Daha yeni yeni unutmaya başlamışken ilk hazzı, ikinci hazzı yaşamak ve başka birine aşk mahiyetinde bağlanmak. Belki de ilk hazzı unutturan da o idi. Fakat uzak tutmak istiyordu bütün güzellikleri, karanlıklarla dolu yaşantısından.

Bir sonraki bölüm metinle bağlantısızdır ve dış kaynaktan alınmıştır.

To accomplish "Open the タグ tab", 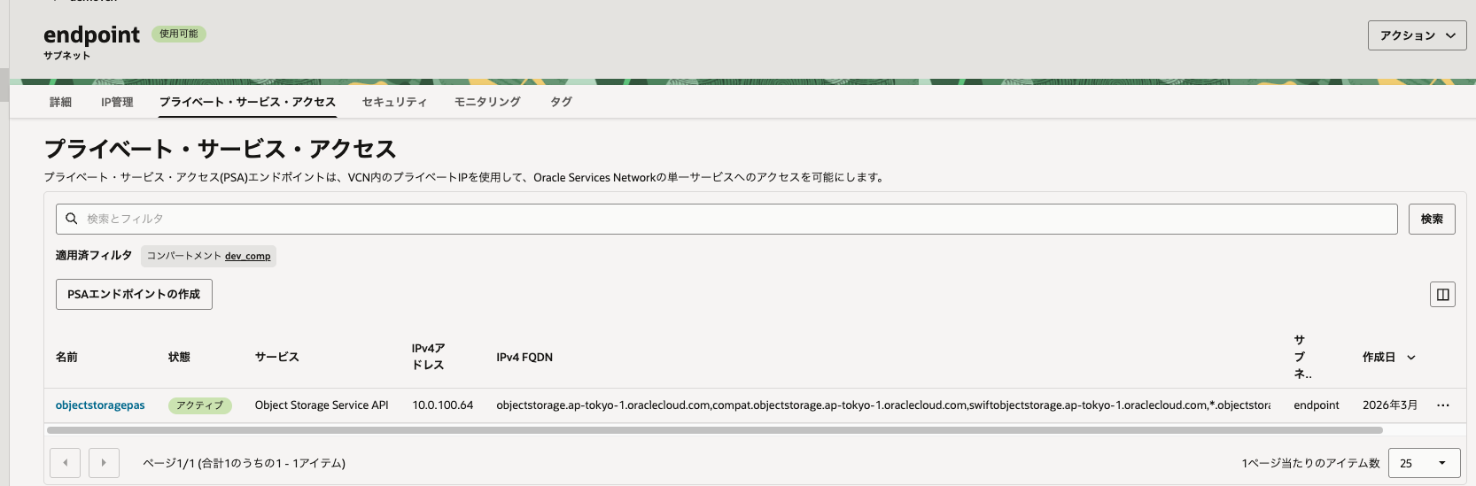I will tap(561, 102).
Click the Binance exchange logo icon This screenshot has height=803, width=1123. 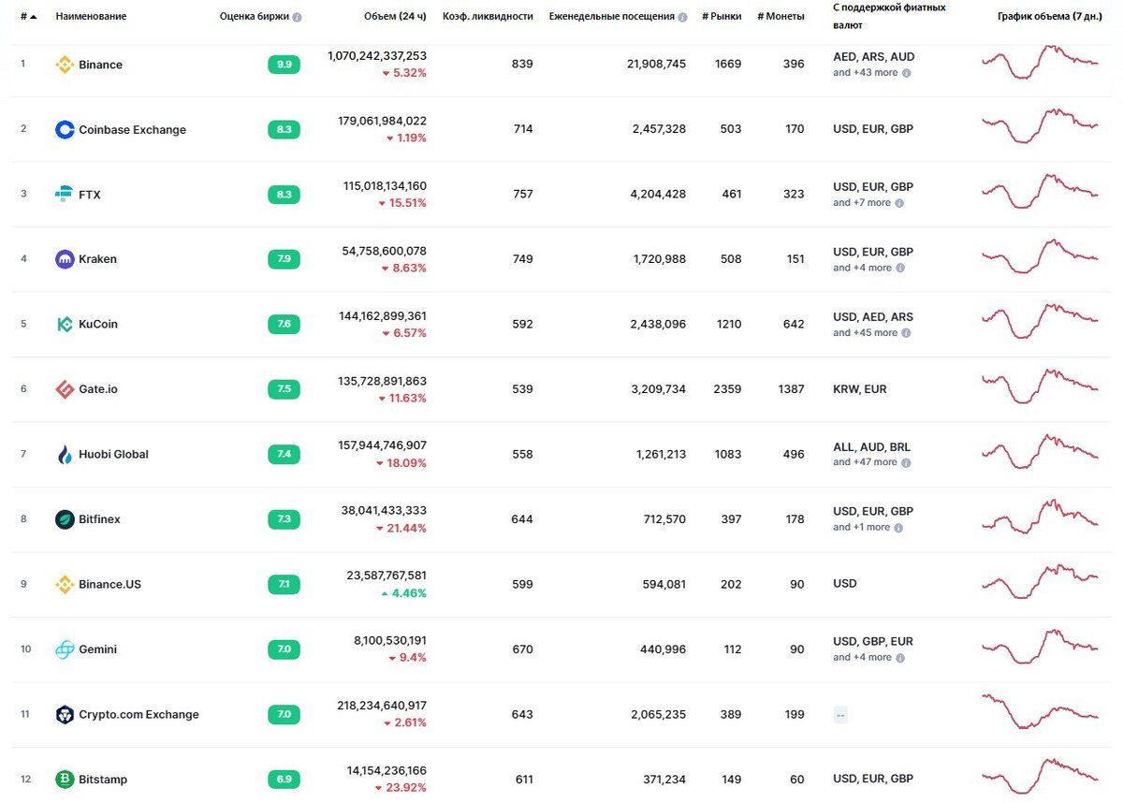(x=65, y=65)
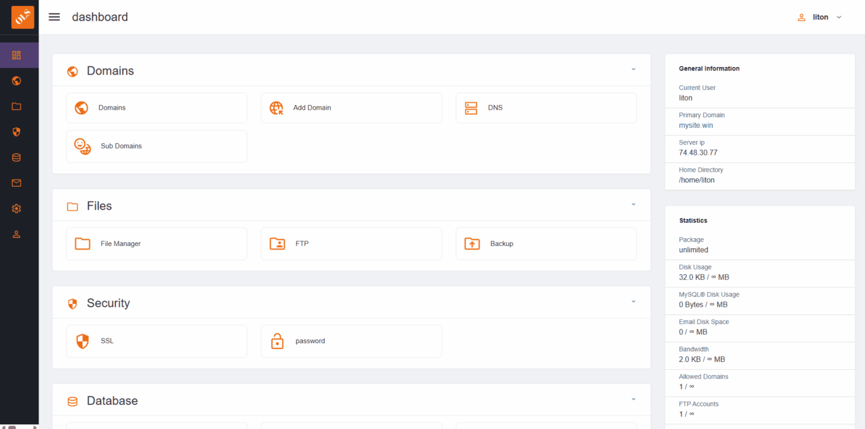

Karanlık dünyasına bir ışık doğmuştu aslında. Lâkin o ışığı da karartmaktan korkuyordu. Yasaklamıştı kendine sevmeyi ve sevilmeyi; kalbinin iniltileriyle uyanıyordu her sabah. Allah’ım bir heves olsun, yaz yağmurları gibi geçici olsun ona olan duygularım diye, geceleri dualar ediyordu ve onu görmemek için köşe bucak saklanıyordu. Nefret etmek istedi ondan, ona daha çok bağlanmamak için. Fakat onun melekler kadar temiz ve güzel yüzünü her gördüğünde santim santim küçülüyor eriyordu.
Nefesinin kesilmesi, dizlerinin titremesi ve o baş dönmeleri var ya heyecandan; o bunları istemiyordu. Sevmeyi hiç istemiyordu.
....................
................................
Oysa…Her defasında bir tek kelime bekledi ağzından, albenili bakışlarla. Beceremedi seni seviyorum demesini. Evcil acılarına ortak etmek istemedi hiç kimseyi.